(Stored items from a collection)
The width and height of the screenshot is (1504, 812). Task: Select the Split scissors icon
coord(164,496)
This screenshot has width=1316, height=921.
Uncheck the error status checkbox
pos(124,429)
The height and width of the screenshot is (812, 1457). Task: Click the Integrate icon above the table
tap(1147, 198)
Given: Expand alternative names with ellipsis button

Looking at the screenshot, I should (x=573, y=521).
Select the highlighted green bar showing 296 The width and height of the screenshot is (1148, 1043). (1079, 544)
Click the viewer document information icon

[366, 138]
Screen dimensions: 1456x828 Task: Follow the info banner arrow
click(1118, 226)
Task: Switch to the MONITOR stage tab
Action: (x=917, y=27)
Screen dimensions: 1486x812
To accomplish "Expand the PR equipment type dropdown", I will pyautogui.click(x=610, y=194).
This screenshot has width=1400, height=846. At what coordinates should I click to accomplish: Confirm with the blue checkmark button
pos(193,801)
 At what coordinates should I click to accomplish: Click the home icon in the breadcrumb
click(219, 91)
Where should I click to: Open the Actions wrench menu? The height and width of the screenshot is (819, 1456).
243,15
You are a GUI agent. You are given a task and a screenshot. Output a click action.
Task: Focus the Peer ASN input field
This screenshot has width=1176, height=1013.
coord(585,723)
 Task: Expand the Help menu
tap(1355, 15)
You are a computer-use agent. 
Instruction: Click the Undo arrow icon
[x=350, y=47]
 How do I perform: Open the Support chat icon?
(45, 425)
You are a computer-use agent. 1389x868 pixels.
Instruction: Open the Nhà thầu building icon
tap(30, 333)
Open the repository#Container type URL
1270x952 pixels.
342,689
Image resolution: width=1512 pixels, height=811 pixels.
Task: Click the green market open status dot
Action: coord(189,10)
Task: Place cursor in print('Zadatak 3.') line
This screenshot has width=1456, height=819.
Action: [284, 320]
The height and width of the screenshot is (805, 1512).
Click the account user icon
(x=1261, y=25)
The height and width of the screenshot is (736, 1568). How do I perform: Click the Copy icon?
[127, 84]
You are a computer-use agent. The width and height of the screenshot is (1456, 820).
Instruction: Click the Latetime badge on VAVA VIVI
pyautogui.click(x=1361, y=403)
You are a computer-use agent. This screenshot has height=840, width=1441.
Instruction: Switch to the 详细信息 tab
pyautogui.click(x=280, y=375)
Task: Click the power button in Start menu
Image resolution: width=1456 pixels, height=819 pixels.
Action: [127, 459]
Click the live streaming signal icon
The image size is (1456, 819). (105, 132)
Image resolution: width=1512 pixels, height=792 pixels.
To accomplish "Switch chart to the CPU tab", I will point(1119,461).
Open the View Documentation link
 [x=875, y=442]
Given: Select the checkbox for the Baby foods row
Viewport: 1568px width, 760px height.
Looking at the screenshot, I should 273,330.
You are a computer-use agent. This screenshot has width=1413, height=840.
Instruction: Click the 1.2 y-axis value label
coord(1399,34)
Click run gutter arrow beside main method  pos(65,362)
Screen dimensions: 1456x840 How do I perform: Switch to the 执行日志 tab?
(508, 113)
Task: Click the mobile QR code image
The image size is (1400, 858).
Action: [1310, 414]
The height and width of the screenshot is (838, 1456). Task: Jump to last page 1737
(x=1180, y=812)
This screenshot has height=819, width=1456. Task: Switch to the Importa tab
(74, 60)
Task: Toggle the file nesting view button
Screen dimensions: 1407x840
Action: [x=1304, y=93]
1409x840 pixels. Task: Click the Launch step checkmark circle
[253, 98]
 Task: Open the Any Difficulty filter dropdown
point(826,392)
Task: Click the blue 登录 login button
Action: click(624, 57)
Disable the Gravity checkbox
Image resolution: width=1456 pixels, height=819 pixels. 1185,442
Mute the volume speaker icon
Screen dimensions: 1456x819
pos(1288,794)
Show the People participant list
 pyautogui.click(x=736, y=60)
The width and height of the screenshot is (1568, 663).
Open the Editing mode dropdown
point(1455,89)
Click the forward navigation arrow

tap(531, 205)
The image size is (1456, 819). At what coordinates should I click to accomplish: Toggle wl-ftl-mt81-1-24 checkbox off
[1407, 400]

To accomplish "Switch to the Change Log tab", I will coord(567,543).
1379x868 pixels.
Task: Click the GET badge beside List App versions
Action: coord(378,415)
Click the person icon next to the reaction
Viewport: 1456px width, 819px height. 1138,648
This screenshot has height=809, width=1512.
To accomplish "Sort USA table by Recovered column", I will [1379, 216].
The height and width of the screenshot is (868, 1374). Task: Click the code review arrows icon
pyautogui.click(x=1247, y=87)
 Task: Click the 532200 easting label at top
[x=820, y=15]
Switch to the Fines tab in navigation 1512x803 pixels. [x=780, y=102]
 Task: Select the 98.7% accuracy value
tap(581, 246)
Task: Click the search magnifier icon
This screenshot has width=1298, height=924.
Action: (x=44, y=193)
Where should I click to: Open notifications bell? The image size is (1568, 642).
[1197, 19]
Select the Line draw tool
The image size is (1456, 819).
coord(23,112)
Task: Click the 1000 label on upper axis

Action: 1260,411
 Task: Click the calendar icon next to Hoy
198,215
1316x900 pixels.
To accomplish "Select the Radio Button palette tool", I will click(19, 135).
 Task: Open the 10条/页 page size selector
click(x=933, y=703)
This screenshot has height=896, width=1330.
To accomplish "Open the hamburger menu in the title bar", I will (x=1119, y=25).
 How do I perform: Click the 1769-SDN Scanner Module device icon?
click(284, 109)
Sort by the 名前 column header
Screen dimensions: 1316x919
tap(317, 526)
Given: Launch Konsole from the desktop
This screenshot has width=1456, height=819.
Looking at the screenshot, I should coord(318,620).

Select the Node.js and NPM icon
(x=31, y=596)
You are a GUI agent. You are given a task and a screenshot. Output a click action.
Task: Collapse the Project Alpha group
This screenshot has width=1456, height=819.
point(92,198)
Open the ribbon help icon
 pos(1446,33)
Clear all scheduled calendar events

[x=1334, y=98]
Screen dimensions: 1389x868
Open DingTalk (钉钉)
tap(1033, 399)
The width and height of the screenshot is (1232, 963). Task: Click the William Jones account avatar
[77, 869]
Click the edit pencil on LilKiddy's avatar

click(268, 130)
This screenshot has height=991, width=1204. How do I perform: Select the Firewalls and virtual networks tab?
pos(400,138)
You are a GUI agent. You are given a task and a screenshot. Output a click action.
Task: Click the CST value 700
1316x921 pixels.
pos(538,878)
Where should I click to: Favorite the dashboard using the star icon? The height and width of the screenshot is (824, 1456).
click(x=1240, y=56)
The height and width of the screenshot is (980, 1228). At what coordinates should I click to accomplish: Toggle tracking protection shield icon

▸ **Work instructions**
Output only the lines running from the line with "Where should I click to: Favorite" through the final line of the data, inclusive.

▸ **Exercise result**
Where should I click to: Favorite the dashboard using the star icon? The height and width of the screenshot is (824, 1456).
click(x=1240, y=56)
The height and width of the screenshot is (980, 1228). At what coordinates should I click to accomplish: Toggle tracking protection shield icon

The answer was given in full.